>> Begin SUPPLIED DATA
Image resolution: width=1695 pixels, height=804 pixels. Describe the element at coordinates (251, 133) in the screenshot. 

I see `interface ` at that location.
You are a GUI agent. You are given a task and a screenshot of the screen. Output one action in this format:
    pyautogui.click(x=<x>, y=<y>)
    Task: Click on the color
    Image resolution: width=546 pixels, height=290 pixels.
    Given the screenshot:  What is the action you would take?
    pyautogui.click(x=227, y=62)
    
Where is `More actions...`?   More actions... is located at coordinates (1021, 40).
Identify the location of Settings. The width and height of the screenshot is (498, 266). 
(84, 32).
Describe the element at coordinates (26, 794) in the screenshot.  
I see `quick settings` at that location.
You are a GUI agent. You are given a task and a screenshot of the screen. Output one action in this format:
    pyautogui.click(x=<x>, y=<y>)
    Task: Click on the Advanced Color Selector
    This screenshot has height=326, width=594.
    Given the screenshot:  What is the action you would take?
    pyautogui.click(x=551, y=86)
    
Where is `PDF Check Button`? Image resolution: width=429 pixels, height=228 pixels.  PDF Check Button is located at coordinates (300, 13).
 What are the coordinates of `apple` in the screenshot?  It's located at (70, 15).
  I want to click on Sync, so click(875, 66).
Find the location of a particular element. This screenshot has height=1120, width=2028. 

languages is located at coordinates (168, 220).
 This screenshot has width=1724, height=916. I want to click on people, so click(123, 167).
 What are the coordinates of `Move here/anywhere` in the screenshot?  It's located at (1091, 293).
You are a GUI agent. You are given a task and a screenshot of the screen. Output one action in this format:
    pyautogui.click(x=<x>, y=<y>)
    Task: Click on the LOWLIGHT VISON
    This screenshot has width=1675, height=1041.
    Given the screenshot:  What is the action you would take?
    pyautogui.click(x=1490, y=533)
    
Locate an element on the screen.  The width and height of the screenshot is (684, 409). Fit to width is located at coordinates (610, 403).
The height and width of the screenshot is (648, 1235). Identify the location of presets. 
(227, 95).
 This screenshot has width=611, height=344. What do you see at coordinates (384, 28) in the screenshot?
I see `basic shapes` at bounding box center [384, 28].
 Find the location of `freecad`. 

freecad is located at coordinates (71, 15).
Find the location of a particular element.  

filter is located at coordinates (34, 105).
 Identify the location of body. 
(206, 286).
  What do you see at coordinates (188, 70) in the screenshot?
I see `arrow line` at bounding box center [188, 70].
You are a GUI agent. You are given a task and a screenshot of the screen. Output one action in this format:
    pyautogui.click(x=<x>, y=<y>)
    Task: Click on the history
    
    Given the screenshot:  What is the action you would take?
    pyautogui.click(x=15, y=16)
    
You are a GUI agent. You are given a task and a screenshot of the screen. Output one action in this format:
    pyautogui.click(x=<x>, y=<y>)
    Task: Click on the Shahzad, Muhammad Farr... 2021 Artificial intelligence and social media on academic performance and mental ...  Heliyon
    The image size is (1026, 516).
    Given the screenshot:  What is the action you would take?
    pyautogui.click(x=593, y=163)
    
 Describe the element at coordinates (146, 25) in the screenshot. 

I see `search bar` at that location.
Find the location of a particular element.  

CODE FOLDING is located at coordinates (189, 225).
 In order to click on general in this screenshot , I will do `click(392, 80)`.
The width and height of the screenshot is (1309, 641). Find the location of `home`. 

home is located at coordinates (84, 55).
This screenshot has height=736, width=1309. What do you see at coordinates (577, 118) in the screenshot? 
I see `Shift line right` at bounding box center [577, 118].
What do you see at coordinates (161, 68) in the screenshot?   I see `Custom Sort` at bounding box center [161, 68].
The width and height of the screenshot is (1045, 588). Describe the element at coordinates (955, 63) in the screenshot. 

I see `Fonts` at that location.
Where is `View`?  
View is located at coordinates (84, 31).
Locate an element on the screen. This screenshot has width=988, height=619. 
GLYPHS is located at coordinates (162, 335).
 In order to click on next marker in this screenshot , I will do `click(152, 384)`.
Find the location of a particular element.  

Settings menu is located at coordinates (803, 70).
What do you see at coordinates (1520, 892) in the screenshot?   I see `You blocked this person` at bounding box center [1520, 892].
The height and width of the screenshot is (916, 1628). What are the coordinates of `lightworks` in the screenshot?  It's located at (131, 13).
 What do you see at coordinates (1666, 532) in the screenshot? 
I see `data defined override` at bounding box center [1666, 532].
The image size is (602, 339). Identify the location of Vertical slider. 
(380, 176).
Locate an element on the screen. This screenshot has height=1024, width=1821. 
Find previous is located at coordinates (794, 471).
>> End SUPPLIED DATA
> _PROBLEM TO SOLVE_: Copy the lines starting at the one containing "at (70, 15)." and ending at the one containing "pyautogui.click(x=1490, y=533)", swapping "GUI agent" for "screen agent" and leaving all else unchanged.

> _RESULT OF THE TASK_:
 What are the coordinates of `apple` in the screenshot?  It's located at (70, 15).
  I want to click on Sync, so click(875, 66).
Find the location of a particular element. This screenshot has height=1120, width=2028. 

languages is located at coordinates (168, 220).
 This screenshot has width=1724, height=916. I want to click on people, so click(123, 167).
 What are the coordinates of `Move here/anywhere` in the screenshot?  It's located at (1091, 293).
You are a screen agent. You are given a task and a screenshot of the screen. Output one action in this format:
    pyautogui.click(x=<x>, y=<y>)
    Task: Click on the LOWLIGHT VISON
    This screenshot has width=1675, height=1041.
    Given the screenshot:  What is the action you would take?
    pyautogui.click(x=1490, y=533)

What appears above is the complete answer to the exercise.